Ma si trattava di sillabari o di proto-alfabeti? E con che diritto si può parlare ancora di un solo alfabeto originario?
Alfabeti o sillabari
La tesi ‘ellenofila’ – ancora la più accreditata e nota – ricostruisce lo scenario in questo modo: stretti tra influssi egiziani e accadici, i popoli semitici all’alba del 2000 a.C. hanno creato segni pittografici prendendo forse a modello i geroglifici egizi, ma utilizzandoli per il loro valore fonetica (un procedimento già presente nella scrittura geroglifica), con un senso di lettura all’inizio variabile, poi (dall’VIII sec. a.C.), stabilizzatosi da destra a sinistra, come l’arabo e l’ebraico moderni.
Cosi il segno pittografico per ‘casa’ fu usato in origine per notare la parola semitica bêth, che in seguito divenne il nome della lettera; il segno finì quindi per trascrivere la sola consonante iniziale ‘b’.
Nell’elenco dei segni – il cui numero oscillava tra i 22 e i 30 – non comparivano però le vocali; queste venivano individuate soltanto attraverso il contesto.
Quello semitico sarebbe quindi un sistema sillabico, anche se ben diverso dal vicino cuneiforme, che aveva un numero di segni quattro volte superiore.

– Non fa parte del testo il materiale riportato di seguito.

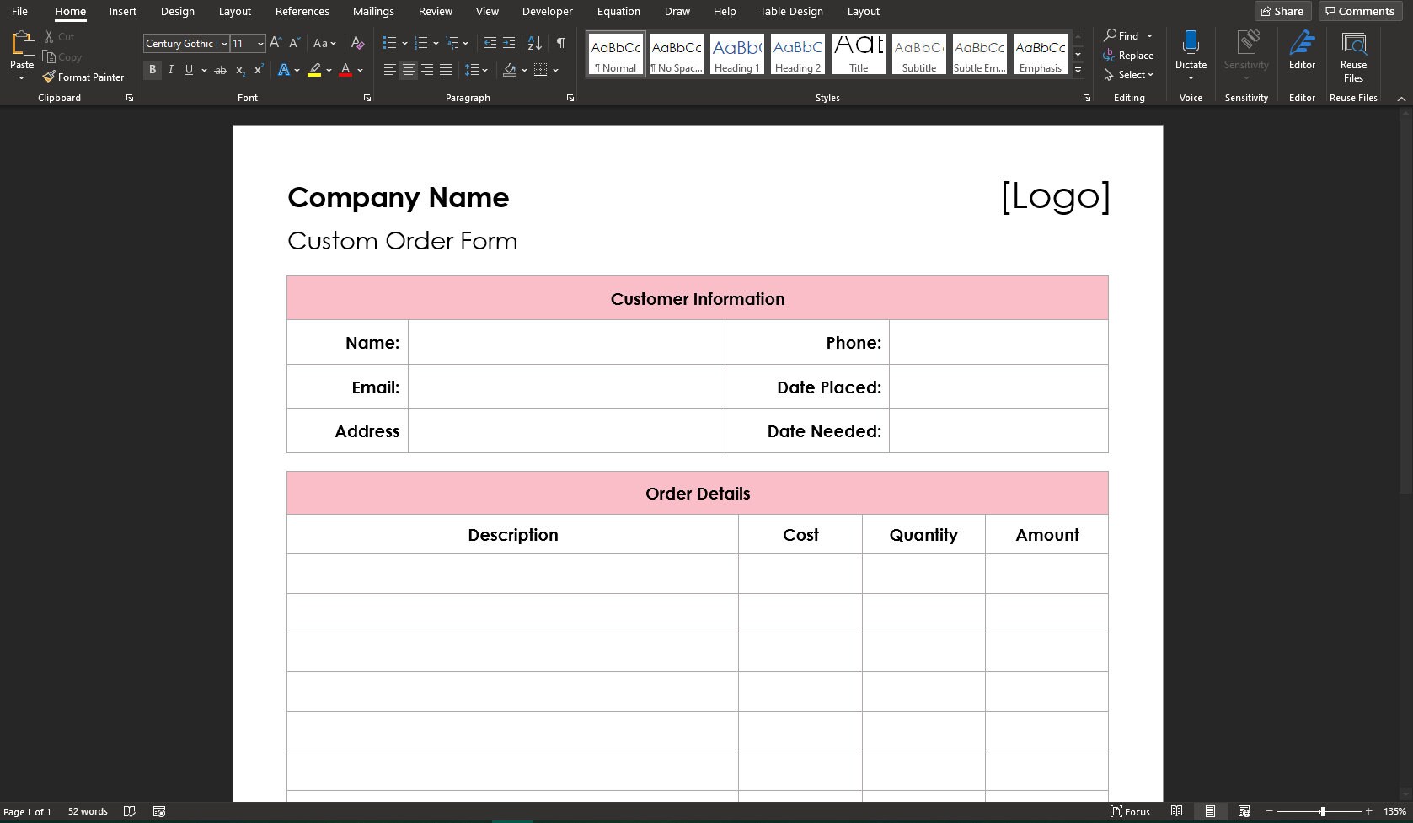
Task: Toggle italic formatting
Action: (x=171, y=70)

Chi ha inventato l’alfabeto?
Così, risospinte le scritture semitiche fra i sillabari, la palma di autori della ‘grande invenzione’ dell’alfabeto verrebbe attribuita ai Greci, che dai Fenici ereditarono solo una griglia di segni preformata cui diedero nuova vita.

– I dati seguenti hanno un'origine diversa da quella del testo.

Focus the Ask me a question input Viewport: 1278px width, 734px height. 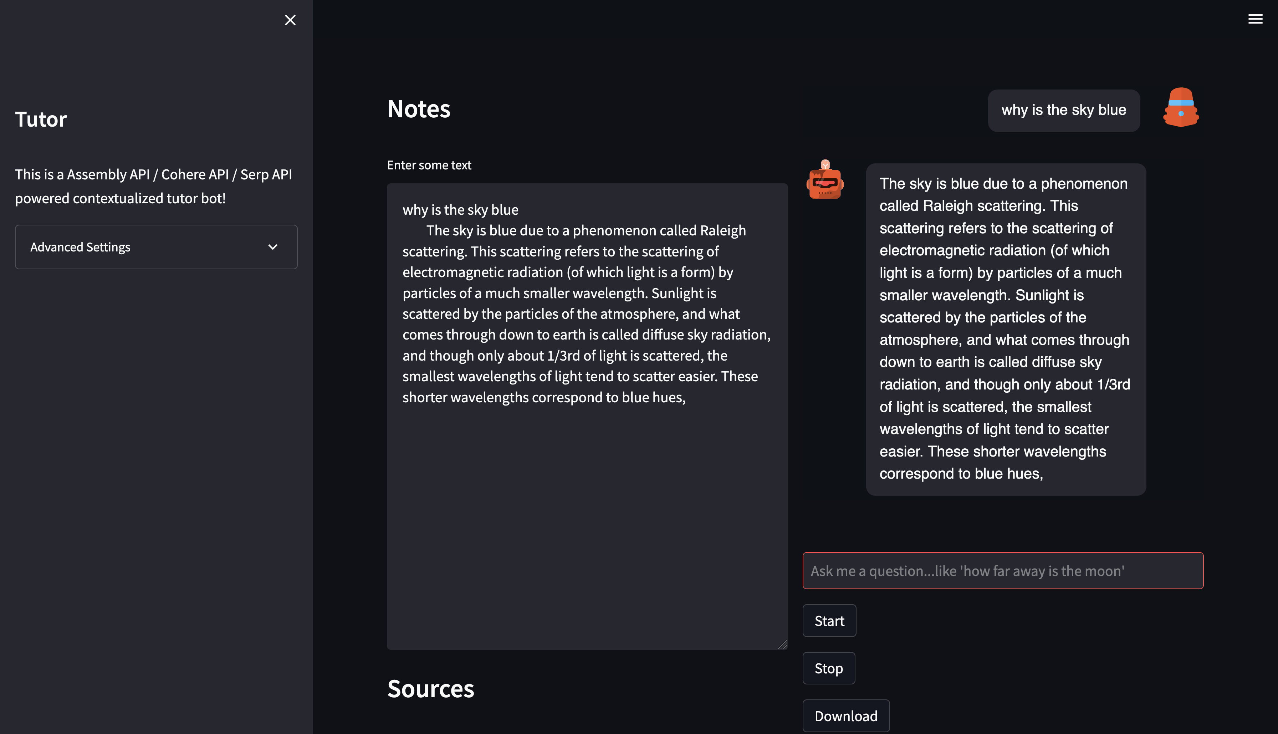point(1002,571)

La struttura delle lingue semitiche, in realtà, era molto diversa da quella della lingua greca: lo ‘scheletro’ delle consonanti forniva il concetto e le vocali avevano solo funzione grammaticale (flessioni verbale e nominale).
Si può quindi sostenere che le scritture semitiche avessero già implicito il sistema alfabetico (un grafema = un fonema), ma che l’indicazione delle vocali, aggiunte meccanicamente nel processo di lettura, fosse di conseguenza non necessaria.

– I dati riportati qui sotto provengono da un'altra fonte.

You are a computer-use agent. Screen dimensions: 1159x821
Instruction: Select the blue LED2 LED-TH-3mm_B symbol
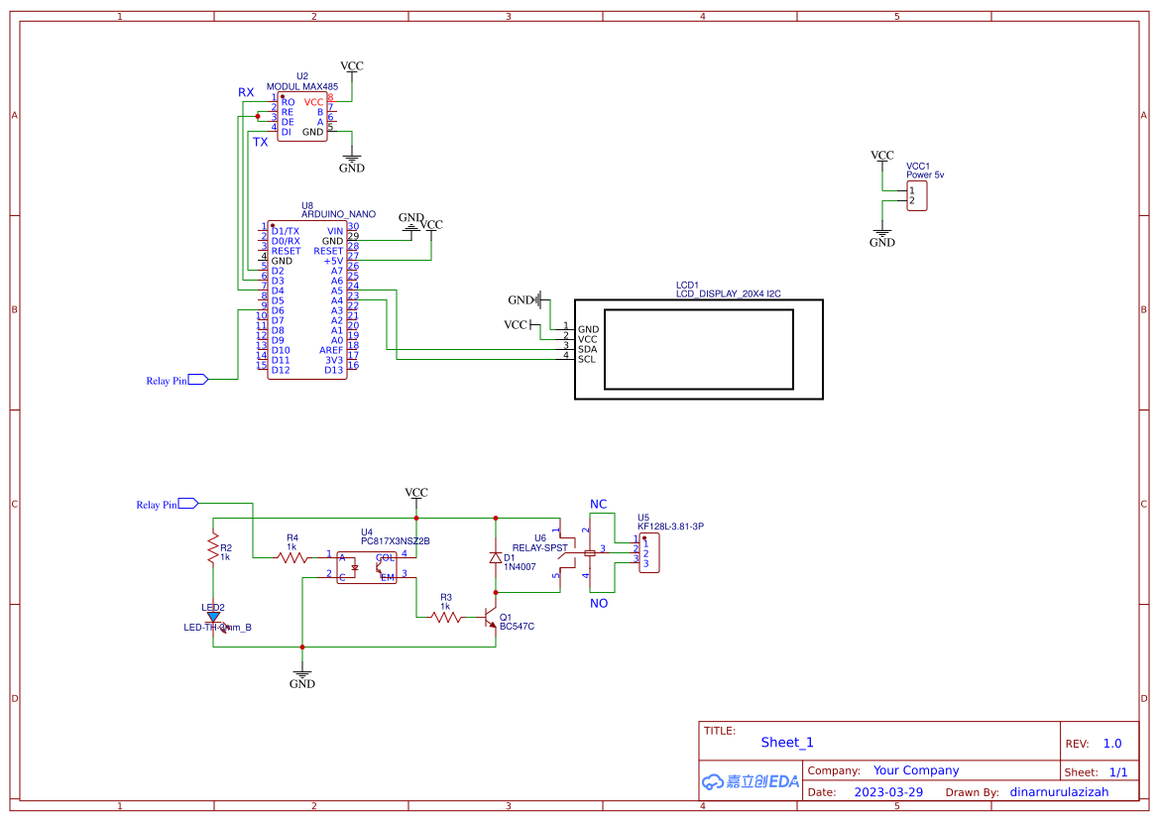pyautogui.click(x=212, y=616)
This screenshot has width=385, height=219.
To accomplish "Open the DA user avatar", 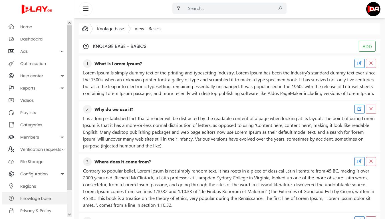I will click(x=373, y=9).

In tal modo ai Fenici – ma ancor prima di essi ai Cananei e a tutte le etnie che svilupparono forme consonantiche mediorientali – tornerebbe la paternità della ‘grande invenzione’.
Da un punto di vista metodologico non è infatti possibile affermare che la consonante delle scritture semitiche fosse un elemento irrilevante e che solo l’astrazione resa possibile dall’alfabeto greco avrebbe creato i presupposti per ‘staccarla’ dal resto della sillaba, quando non si conoscono le pratiche di lettura di culture così lontane e di sistemi di segni ormai perduti nella loro forma originaria.
La tesi filo-occidentale ci fa erroneamente credere che l’alfabeto (spesso saltando il modello greco e privilegiando gli sviluppi latini) sia solo uno, ignorando la molteplicità di tentativi orientali che l’hanno preceduto e le varianti (occidentali e orientali) che l’hanno seguito.